Chemicals and related products, another value added category, accounted for 4.5 percent; beverages and tobacco, another processed goods category, took up only 0.1 percent while food and live animals, which are primary goods since they are not processed, accounted for 1 percent.
Minerals, lubricants and related materials accounted for 17.6 percent, a decent figure but what one that has room to be grown further.
The process of re-orientating South African exports to value added goods starts at this week’s drafting of negotiation position before devolving to the trade negotiation level. Countries rarely open up their markets for high value, processed goods as many want to protect domestic industries, but in countries like China an undertaking to open up markets is not enough as bureaucracy at its ports, language barriers and regulations make exporting into China difficult. Other countries use measures like import restrictions, again to protect domestic industries. Breaking down such barriers requires tough negotiations that casts diplomacy aside.
Beneficiation is another area that South Africa needs to improve on given its mineral endowment. But beneficiation is skills and capital intensive and it is a fight for global market share which means that a smelter opening in one part of the globe, somewhere in Africa, means a closure of another smelter, usually somewhere in the developing world but possibly in a BRICS country, with its attendant problem of job losses and social consequences that such closures can cause. There is no country that will let African countries take away their lunch while they sit idly.

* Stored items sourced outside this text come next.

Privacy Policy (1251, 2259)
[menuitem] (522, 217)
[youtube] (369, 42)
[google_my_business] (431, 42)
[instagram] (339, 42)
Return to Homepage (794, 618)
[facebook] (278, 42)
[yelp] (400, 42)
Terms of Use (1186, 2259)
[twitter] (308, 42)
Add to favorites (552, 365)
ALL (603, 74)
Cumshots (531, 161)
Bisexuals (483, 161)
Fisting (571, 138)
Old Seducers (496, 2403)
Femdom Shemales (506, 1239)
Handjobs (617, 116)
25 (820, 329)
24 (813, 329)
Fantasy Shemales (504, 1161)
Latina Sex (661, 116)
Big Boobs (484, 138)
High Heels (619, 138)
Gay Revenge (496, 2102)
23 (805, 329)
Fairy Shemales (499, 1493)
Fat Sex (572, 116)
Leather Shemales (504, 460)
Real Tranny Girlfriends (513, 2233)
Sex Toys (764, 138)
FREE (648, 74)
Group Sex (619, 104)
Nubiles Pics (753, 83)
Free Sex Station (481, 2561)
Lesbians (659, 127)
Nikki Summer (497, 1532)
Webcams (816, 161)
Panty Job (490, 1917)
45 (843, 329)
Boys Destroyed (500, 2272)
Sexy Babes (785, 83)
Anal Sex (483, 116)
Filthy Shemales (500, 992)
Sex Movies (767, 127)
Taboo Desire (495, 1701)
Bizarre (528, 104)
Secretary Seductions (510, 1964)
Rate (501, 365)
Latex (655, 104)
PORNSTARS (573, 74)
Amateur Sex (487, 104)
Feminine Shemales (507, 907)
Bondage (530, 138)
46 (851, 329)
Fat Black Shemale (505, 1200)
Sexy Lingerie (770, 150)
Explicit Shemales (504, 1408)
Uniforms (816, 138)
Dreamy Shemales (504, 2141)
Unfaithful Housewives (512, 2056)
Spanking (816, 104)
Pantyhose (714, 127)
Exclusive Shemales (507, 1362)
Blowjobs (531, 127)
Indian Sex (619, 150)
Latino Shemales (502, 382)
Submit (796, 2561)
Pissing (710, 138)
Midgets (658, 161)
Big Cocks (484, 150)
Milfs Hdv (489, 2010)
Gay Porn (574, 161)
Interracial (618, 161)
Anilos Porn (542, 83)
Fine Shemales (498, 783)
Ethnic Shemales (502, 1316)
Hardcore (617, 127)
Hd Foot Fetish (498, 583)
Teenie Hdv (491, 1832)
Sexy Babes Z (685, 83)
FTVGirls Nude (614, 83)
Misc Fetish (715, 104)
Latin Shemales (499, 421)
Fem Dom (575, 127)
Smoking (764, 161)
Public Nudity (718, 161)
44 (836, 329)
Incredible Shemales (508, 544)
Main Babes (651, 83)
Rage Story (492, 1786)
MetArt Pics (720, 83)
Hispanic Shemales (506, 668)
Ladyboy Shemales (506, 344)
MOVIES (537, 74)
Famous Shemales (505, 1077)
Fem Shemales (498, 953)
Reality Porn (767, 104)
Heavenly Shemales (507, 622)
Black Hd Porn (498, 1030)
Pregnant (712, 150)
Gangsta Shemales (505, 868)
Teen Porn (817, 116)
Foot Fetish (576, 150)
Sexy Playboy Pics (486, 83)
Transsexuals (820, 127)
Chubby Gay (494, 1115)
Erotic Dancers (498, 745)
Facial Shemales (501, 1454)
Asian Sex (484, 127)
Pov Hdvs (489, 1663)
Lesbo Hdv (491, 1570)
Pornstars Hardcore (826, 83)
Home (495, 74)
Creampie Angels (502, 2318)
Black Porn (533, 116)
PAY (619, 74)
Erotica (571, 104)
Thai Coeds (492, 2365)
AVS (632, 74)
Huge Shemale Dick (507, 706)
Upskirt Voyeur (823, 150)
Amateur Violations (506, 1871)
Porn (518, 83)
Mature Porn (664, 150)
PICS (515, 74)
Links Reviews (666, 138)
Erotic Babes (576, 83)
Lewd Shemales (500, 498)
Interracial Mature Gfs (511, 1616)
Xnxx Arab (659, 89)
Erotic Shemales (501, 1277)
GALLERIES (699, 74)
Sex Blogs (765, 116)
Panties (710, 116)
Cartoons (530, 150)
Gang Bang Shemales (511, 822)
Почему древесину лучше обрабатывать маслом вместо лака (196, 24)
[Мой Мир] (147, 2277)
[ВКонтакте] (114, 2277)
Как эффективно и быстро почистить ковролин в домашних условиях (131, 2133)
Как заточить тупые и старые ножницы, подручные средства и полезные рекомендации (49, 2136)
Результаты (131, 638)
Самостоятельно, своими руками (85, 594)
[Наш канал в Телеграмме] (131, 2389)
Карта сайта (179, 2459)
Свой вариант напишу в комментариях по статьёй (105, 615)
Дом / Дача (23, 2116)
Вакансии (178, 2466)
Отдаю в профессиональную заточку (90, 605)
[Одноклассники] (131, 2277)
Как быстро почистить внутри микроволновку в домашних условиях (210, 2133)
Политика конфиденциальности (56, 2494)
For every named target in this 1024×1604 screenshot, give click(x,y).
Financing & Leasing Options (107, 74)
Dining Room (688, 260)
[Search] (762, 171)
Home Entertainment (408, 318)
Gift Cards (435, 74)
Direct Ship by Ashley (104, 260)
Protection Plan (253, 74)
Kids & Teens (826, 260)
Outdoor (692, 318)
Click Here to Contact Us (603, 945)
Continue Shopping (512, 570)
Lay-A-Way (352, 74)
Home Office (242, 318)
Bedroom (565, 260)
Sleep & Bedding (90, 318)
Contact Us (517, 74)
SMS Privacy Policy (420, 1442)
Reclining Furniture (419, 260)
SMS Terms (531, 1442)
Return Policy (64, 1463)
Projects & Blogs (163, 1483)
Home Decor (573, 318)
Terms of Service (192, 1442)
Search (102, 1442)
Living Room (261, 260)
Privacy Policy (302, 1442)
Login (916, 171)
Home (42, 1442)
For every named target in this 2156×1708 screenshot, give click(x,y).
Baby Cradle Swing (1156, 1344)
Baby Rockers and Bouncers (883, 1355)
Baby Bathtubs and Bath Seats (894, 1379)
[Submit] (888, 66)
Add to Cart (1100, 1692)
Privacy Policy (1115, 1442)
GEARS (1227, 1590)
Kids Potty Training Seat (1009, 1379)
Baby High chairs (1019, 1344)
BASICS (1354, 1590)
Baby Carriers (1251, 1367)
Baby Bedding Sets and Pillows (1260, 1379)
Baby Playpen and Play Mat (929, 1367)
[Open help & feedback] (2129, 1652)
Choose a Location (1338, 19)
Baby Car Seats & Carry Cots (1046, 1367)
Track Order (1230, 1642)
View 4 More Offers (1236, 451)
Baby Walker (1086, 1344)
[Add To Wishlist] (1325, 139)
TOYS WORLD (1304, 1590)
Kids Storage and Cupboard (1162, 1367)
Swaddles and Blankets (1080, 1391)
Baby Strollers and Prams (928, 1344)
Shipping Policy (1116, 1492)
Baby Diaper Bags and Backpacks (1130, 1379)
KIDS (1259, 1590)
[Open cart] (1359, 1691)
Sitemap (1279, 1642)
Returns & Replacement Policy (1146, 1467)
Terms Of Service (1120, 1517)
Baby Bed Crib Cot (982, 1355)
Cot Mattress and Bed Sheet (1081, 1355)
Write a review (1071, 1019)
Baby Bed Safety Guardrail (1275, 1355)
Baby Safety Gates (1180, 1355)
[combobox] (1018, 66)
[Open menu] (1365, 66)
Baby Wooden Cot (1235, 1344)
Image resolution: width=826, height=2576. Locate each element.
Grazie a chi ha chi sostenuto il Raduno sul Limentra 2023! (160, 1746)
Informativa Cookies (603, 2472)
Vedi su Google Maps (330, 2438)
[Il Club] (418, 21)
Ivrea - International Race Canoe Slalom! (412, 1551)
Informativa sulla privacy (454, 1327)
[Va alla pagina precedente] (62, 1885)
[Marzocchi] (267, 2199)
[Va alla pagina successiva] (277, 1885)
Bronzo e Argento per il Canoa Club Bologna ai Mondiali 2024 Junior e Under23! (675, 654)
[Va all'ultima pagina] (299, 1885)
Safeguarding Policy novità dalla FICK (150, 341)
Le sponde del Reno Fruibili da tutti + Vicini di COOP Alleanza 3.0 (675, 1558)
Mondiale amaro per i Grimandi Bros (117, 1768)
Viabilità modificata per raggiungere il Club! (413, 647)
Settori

Beneficiation has to be fought for and sometimes pursued at an initial high cost for Africa to win its right to add value to most of its minerals. A study by Deloitte found that South Africa produces 90 percent of the world’s platinum but only 24 percent of catalytic converters, one of key uses of platinum. It is such patterns of production that need to change.
Finally, the summit will officially inaugurate the BRICS Bank, a remarkable feat when one considers that the idea was formally mooted at the 4th Summit in India in 2012, and formalized in Durban the next year. But the institution’s architects will find that their decision to give each country an equal vote irrespective of contribution, while egalitarian and noble, has its limitations. The decision is meant to be anathema to the Breton Woods institutions (i.e. the World Bank and International Monetary Fund) that the BRICS bank is designed to counter.
But what they will find is that the country that contributes the most – likely to be China given the size of its reserves – will demand a bigger say in how money is spent. So while the greatest area of need for infrastructure funding among BRICS countries is in Africa, the continent may not get as much as it needs unless its needs are aligned to China and the continent furiously lobbies Shanghai, where the bank will be headquartered.
South Africa must use this opportunity to raise Africa’s voice.